Gegenüber verwalteten Diensten wie Pinecone oder Weaviate spielt LEANN ein anderes Spiel. Diese Plattformen optimieren auf latenzarmes Retrieval im großen Maßstab mit operativer Reife, und sie speichern volle Vektoren auf einer Infrastruktur, für die man zahlt und der man seine Daten anvertraut. LEANN optimiert die Gegenecke: alles lokal halten, den Index winzig halten und die Neuberechnungslatenz als Preis akzeptieren. Für privates On-Device-RAG über E-Mails, Chatverläufe und Code, wo Speicher und Vertraulichkeit mehr wiegen als Millisekunden, ist es eine glaubwürdige und gut erforschte Wahl. Zu früh ist es dort, wo man latenzkritisches Produktions-Retrieval im großen Maßstab, Mehrbenutzerbetrieb oder eine stabile API für ein Produkt braucht.
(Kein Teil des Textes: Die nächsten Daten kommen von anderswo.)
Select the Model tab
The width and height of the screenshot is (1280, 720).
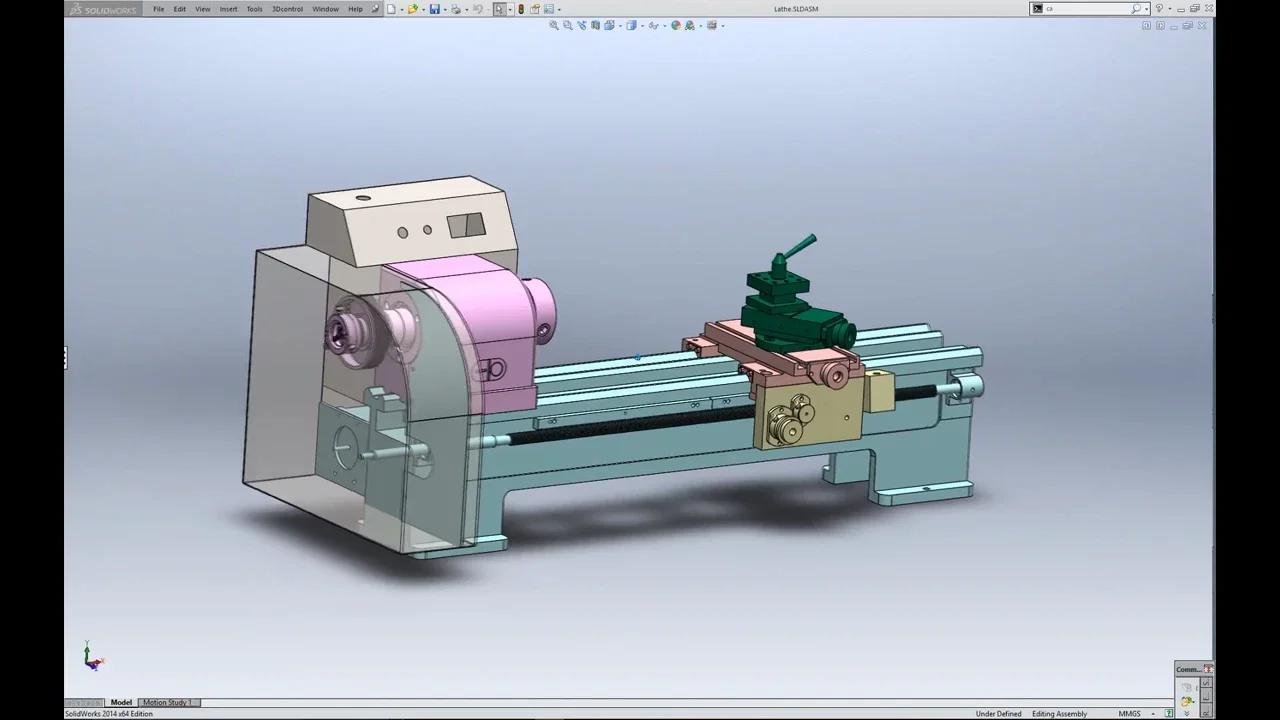coord(121,702)
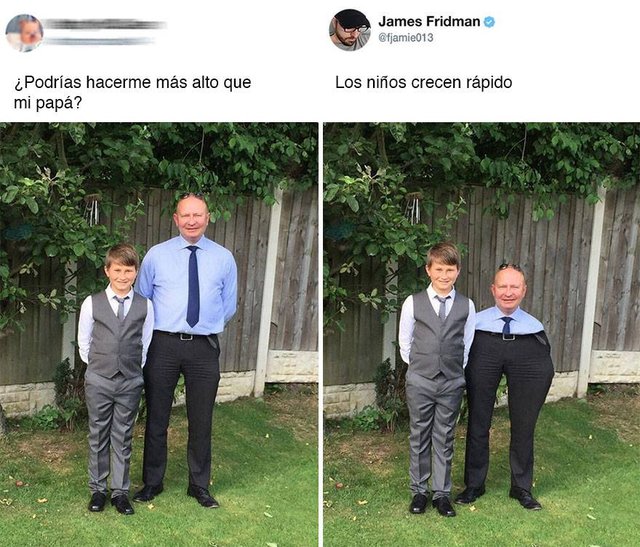Click the short navy tie in right photo
The width and height of the screenshot is (640, 547).
[x=507, y=325]
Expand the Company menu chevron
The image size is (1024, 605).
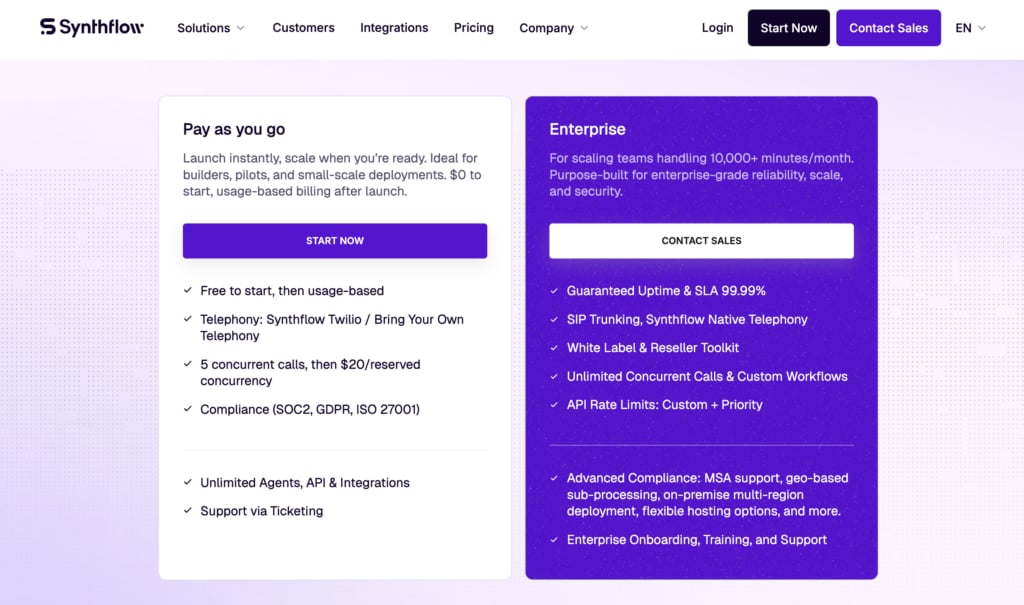coord(584,28)
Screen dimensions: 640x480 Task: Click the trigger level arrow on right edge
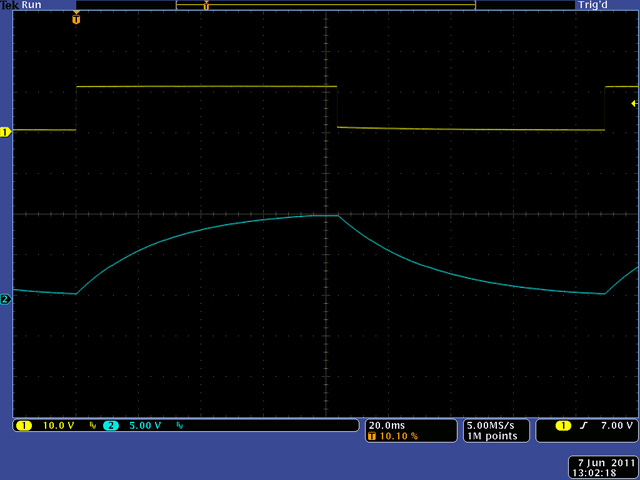coord(634,103)

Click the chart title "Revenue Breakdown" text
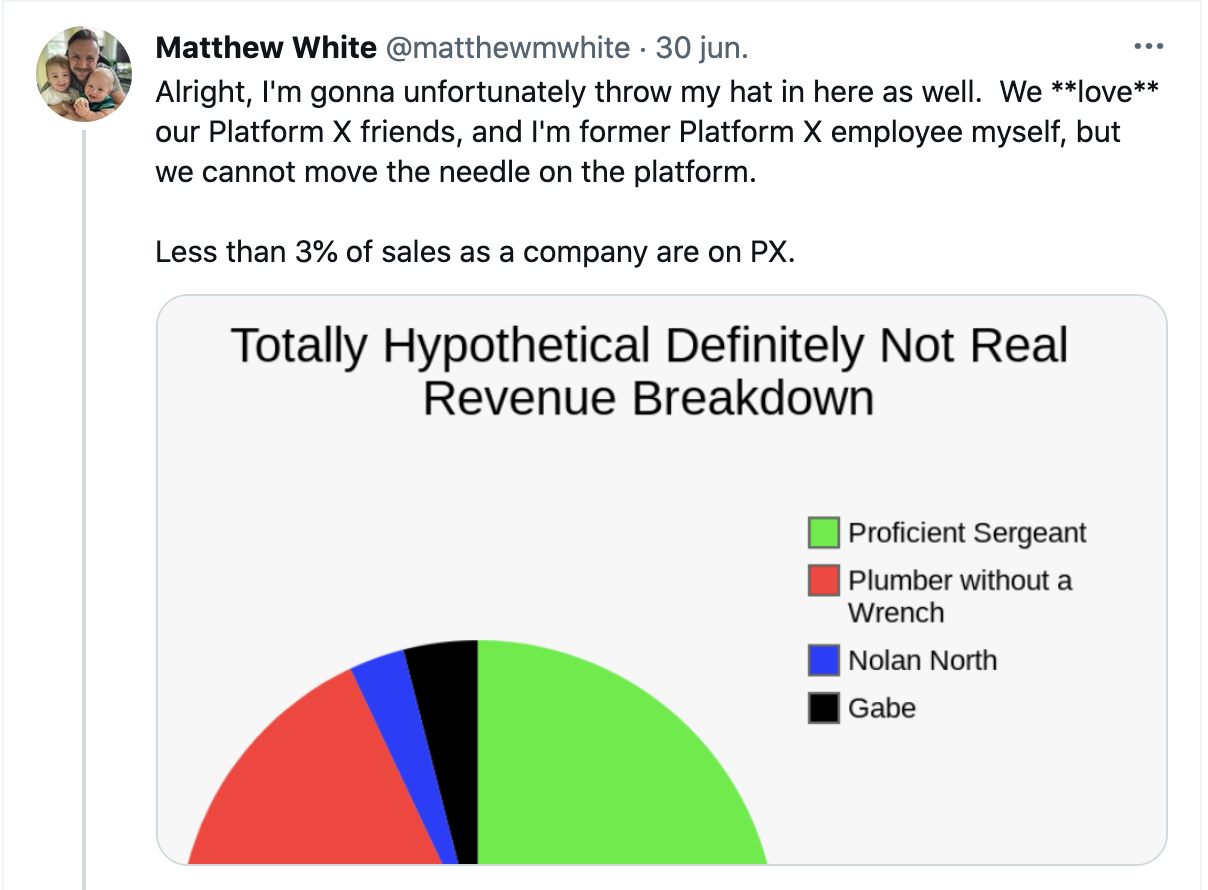(648, 398)
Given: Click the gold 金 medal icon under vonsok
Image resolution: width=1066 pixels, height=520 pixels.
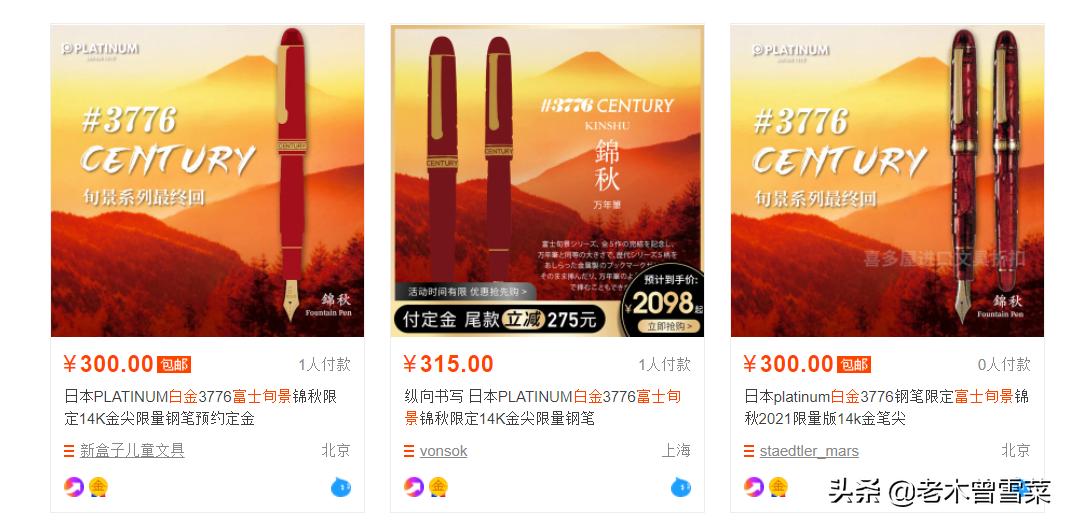Looking at the screenshot, I should point(438,487).
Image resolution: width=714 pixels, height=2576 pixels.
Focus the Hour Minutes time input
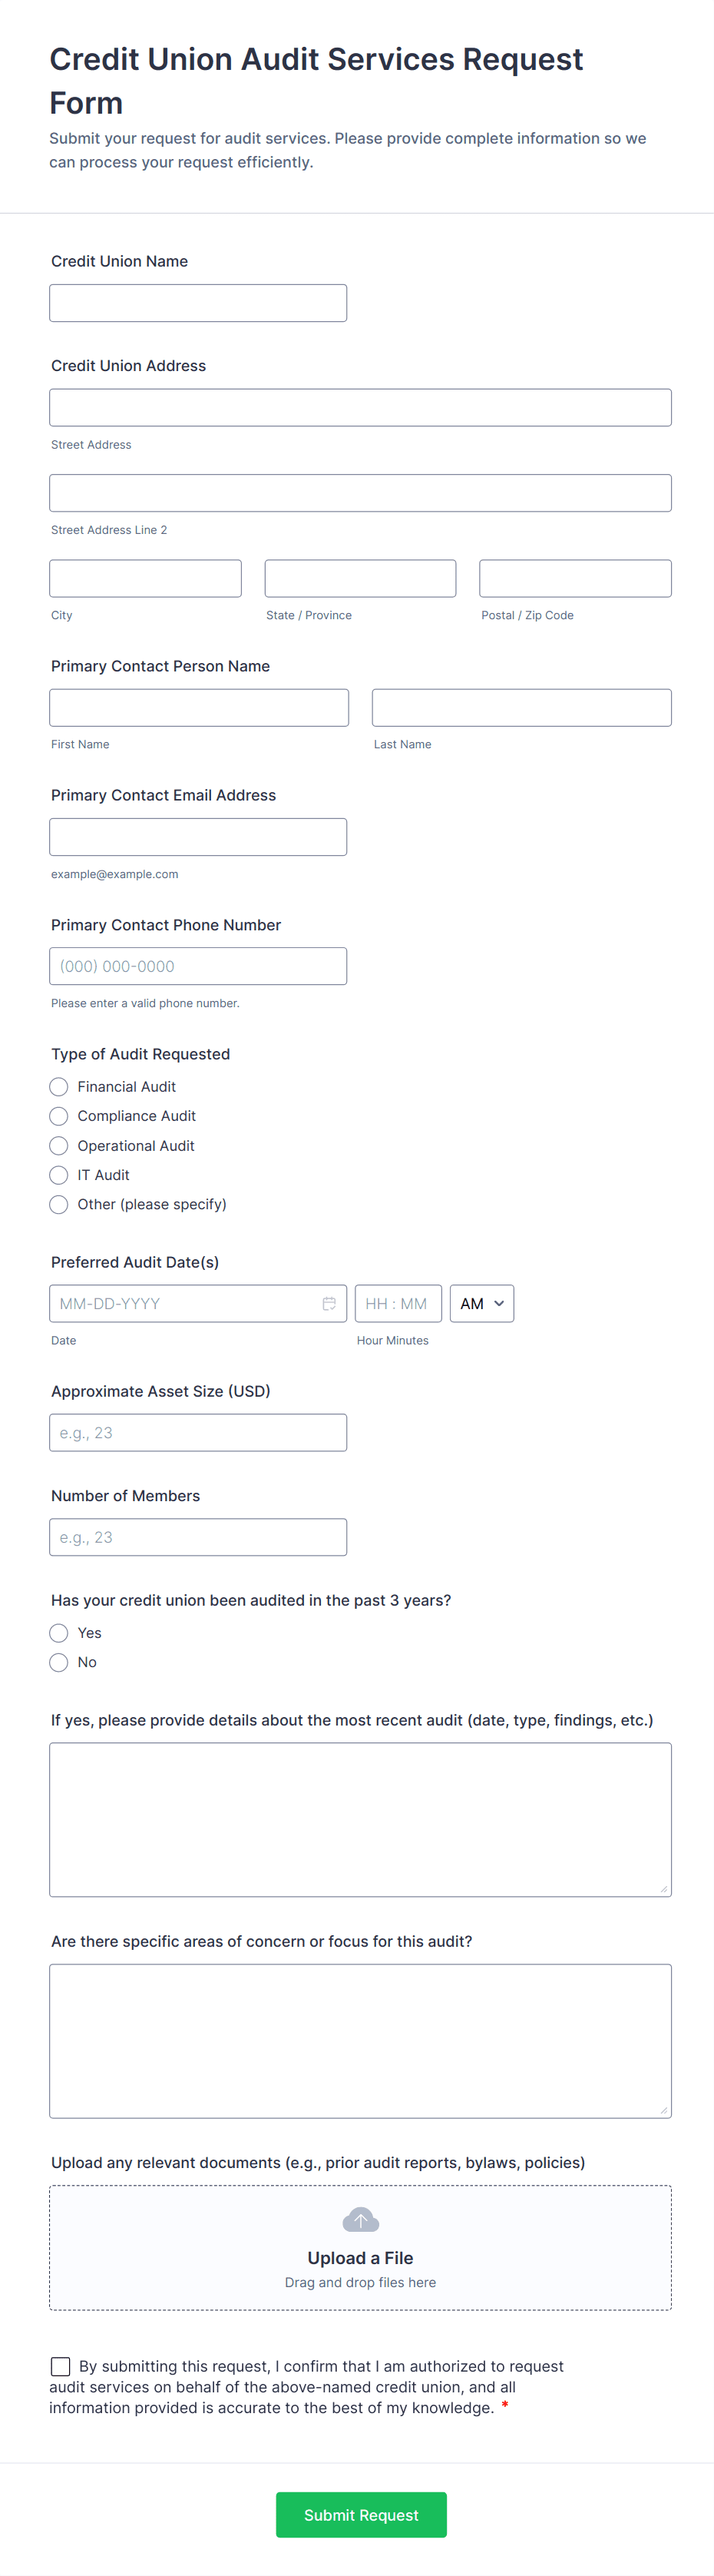pos(397,1303)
Für Tüftler und datenschutzbewusste Entwickler lohnt ein ernsthafter Test, für Produktionsteams gilt: die Reife beobachten.
Vor- & Nachteile
Pros
- Peer-reviewed MLsys2026-Paper validiert den Storage-Ansatz unabhängig
- Multi-Contributor-Team mit substanziellen Commits (CUDA, GPU, Apple Silicon)
- MCP-nativ mit Claude Code und AST-aware Code-Chunking
Cons
- Neuere Commits sind nur Fixes und CI, keine neuen Features
- v0.x signalisiert API-Instabilität; Storage-Einsparungen kosten Neuberechnungslatenz
- Erfordert Embedding-Modell-Setup - nicht plug-and-play für Nicht-ML-Entwickler
Lizenz
MIT (OSI-open)
Wann interessant
Privates On-Device-RAG über persönliche Daten (E-Mails, Chat-Logs, Code) ohne die Storage-Kosten traditioneller Vektor-DBs.
Wann zu früh
Latenzsensibler Produktions-Retrieval im großen Maßstab, bei dem Neuberechnungs-Overhead inakzeptabel ist.
Kommerzielle Alternative & Verwandtes
- Kommerzielles Pendant: Pinecone / Weaviate
Dieses Repo war in der Ausgabe 2026-07 des Open-Source-KI-Radars.